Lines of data
◆ ◆ ◆

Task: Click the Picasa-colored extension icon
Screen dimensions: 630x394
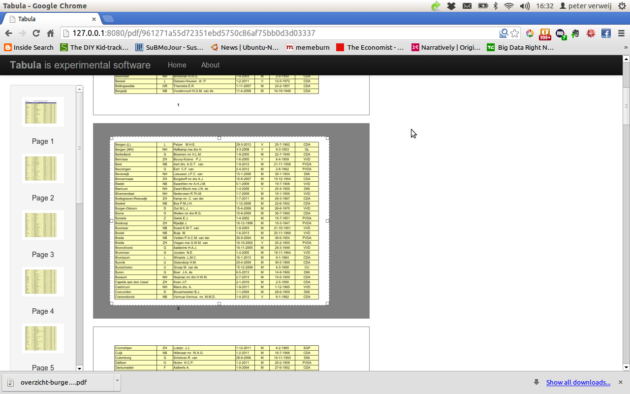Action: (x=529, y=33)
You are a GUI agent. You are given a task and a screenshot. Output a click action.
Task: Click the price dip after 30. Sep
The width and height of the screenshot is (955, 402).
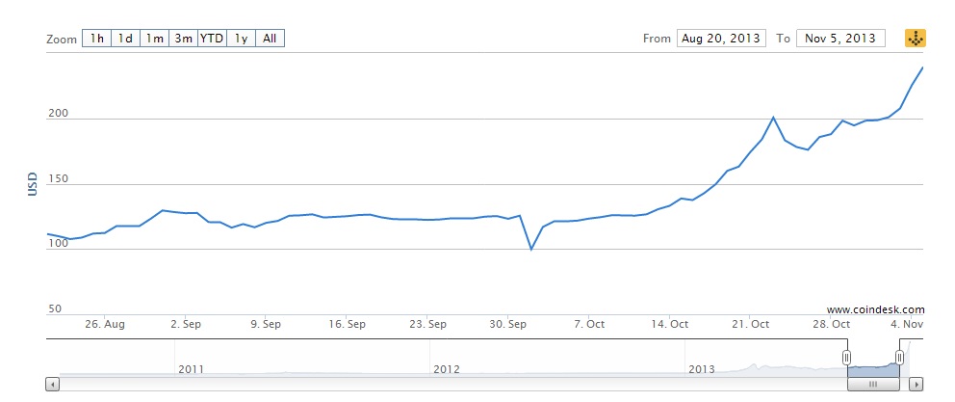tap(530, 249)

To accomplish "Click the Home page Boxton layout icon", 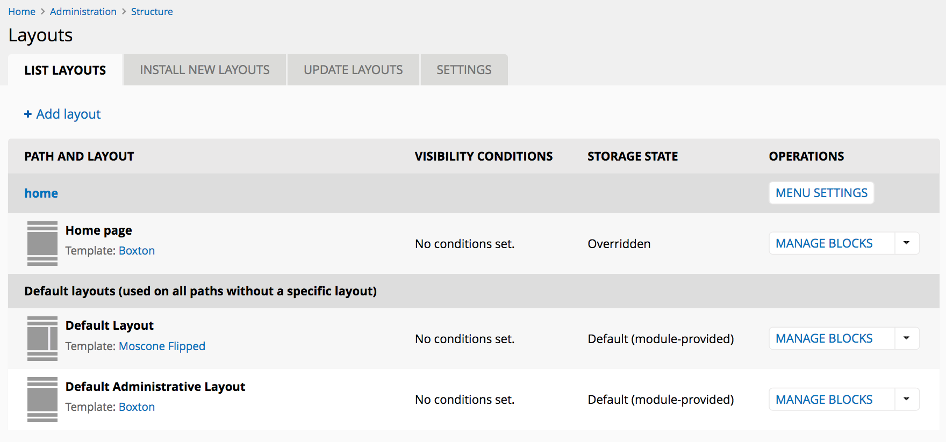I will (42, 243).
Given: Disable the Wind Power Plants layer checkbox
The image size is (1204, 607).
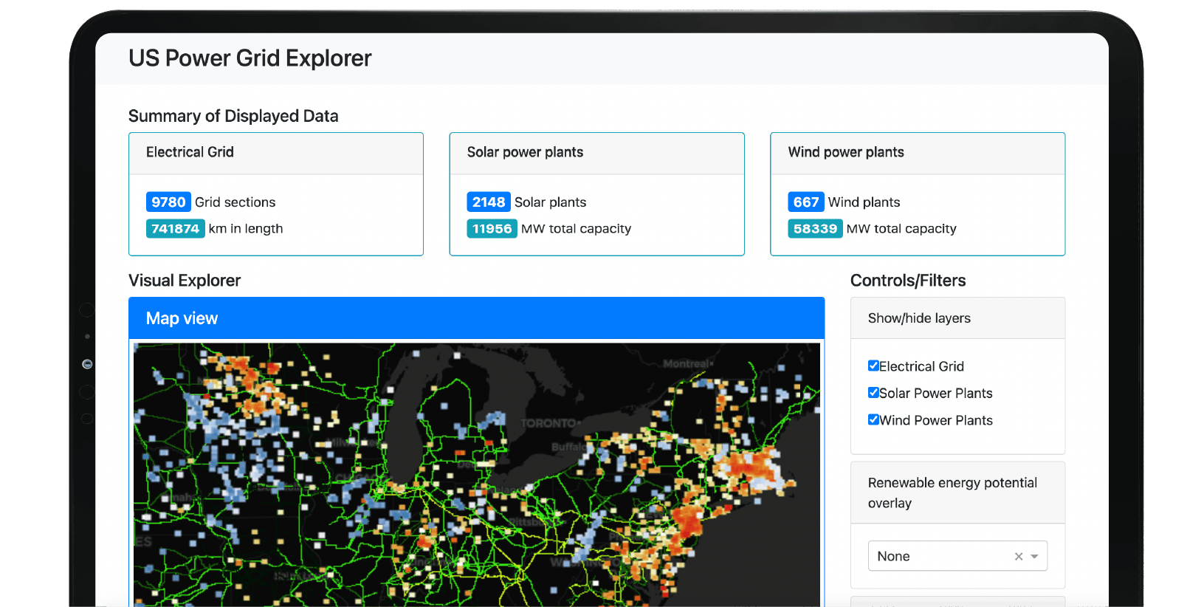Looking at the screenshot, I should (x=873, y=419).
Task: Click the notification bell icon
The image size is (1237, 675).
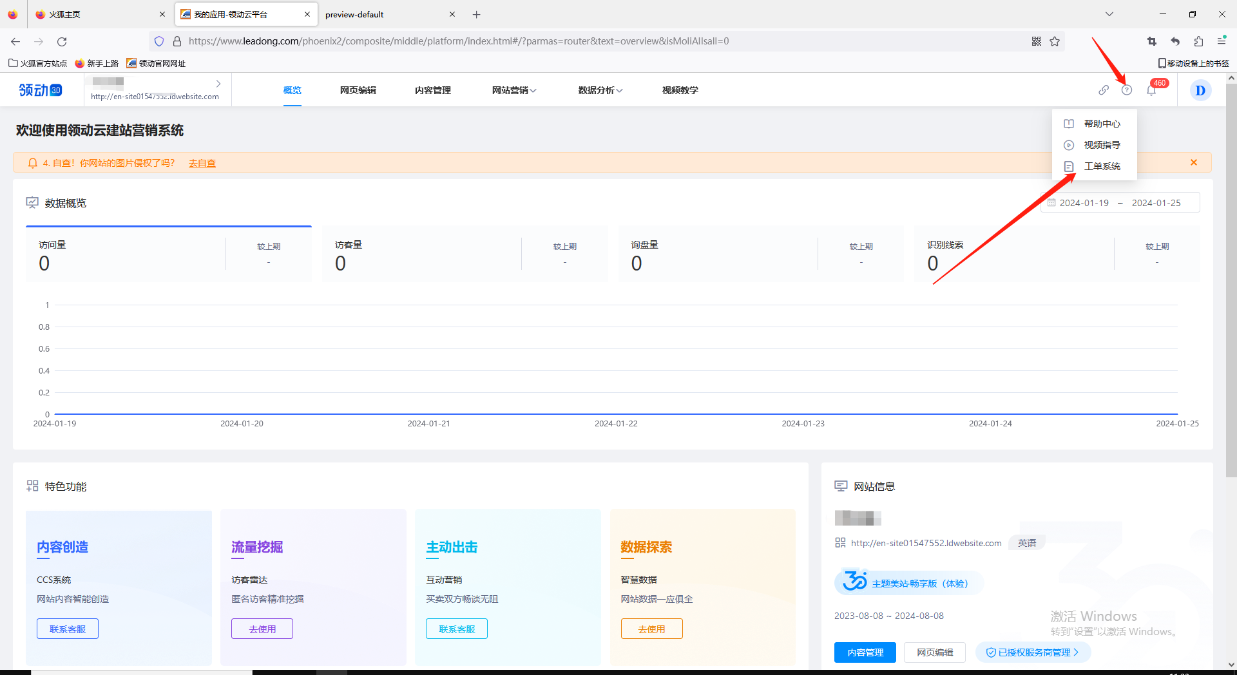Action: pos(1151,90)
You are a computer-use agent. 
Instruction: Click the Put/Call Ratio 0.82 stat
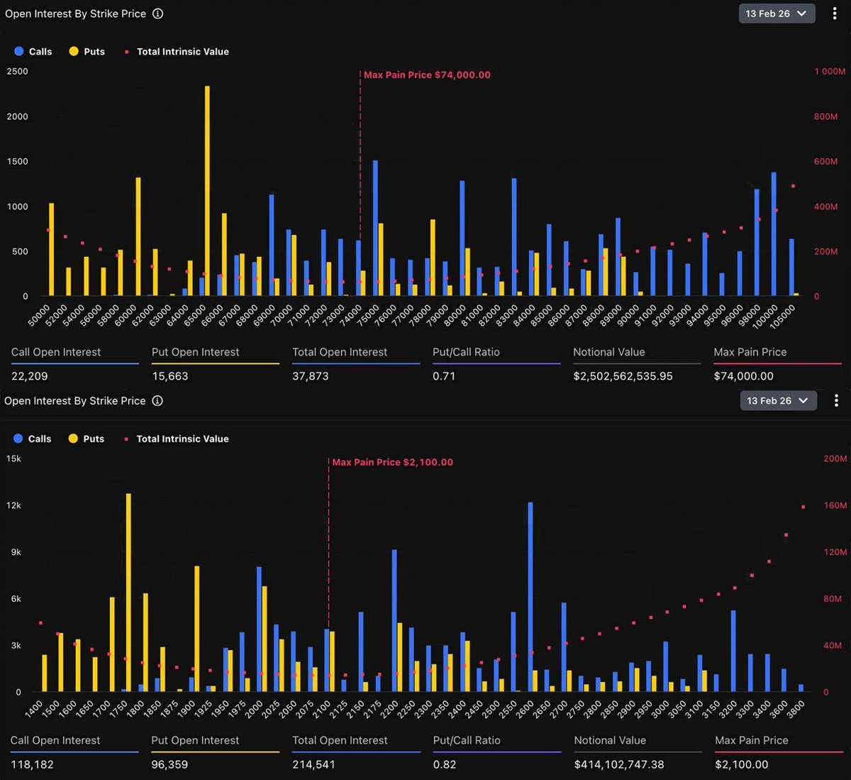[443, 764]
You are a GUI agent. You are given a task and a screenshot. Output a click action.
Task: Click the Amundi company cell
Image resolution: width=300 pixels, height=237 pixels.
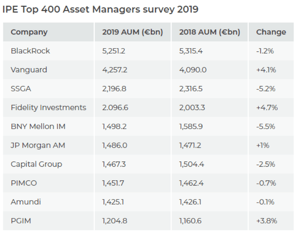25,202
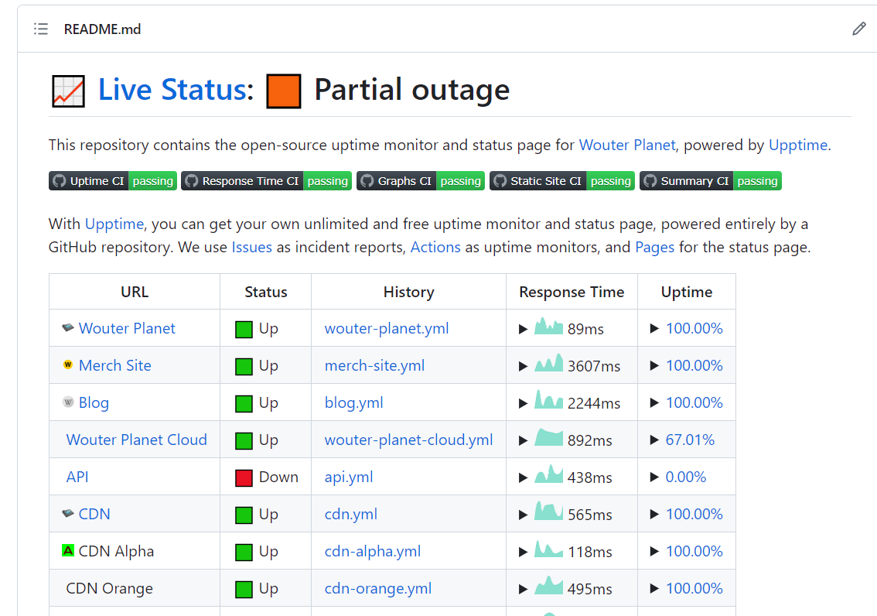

◆ ◆ ◆

What needs to be done: Output the records exactly as they appear, from the line containing "You are a computer-use agent." through the end of the records, including both ends, and leave out the pictures.

Solution:
You are a computer-use agent. 
Instruction: Click the Put/Call Ratio 0.82 stat
[443, 764]
You are a GUI agent. You are given a task and a screenshot. Output a click action.
Task: Click the Amundi company cell
Image resolution: width=300 pixels, height=237 pixels.
25,202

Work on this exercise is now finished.